Emergency Medicine Coverage Agreement: Establishing Compensation

A large regional healthcare system (“System”) was seeking to obtain emergency department (“ED”) coverage for one of its hospitals (“Hospital”) by entering into a professional services agreement (“Agreement”) with a local emergency medicine physician group (“Group”). The System was seeking a fair market value (FMV) opinion for regulatory/compliance purposes and to aid in compensation negotiations.


The Hospital was seeking to obtain coverage of its ED by qualified emergency medicine physicians and nurse practitioners. Through the Agreement, the Group would bill and collect for the professional services. Additionally, the Hospital would pay the Group an annual coverage amount to cover the Group’s projected shortfall of professional collections to expenses. The System was seeking valuation services from an independent third-party valuation firm with extensive experience in hospital coverage arrangements to perform an FMV analysis of the compensation.

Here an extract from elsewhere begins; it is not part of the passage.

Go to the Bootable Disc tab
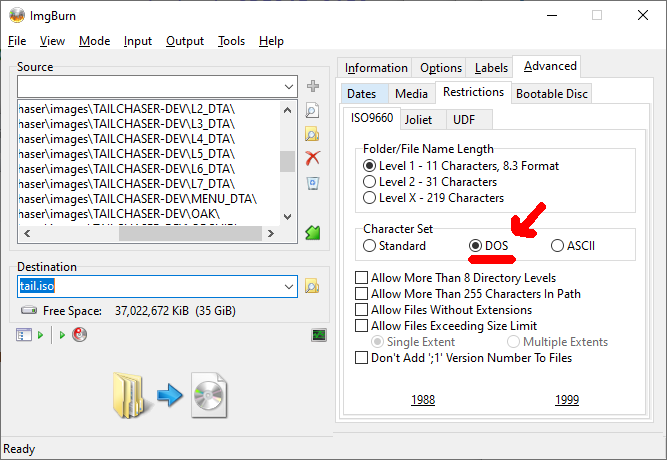Image resolution: width=667 pixels, height=460 pixels. pos(551,94)
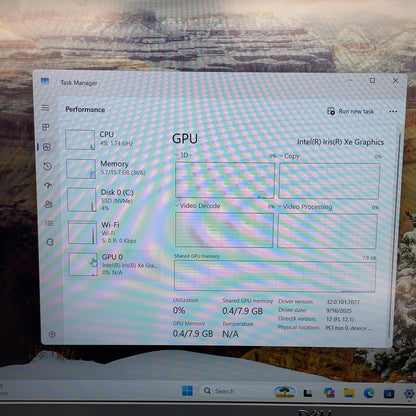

The FMV analysis of the ED coverage services considered a build-up of provider costs based on market compensation survey data for emergency medicine physicians and nurse practitioners, and an analysis of the provider FTEs required to cover the ED based on the Agreement’s coverage schedule. This required benchmarking historical and projected WRVUs and professional collections by provider type against market survey data to help determine total provider costs.

The analysis also included a provision for billing and collection costs and other indirect costs (back-office overhead, practice management, etc.) to be incurred by the Group, and considered overhead data from public physician staffing companies. To arrive at a conclusion of value for the coverage payment, the Group's total expenses, inclusive of a market-based return, was reduced by professional collections.


VMG Health determined the FMV compensation for the Group’s provision of ED coverage services by considering market data and the specific details, facts, and circumstances of the arrangement. The deliverable was then used by the System and Hospital to aid in the contract renewal negotiation process, and for regulatory and compliance purposes.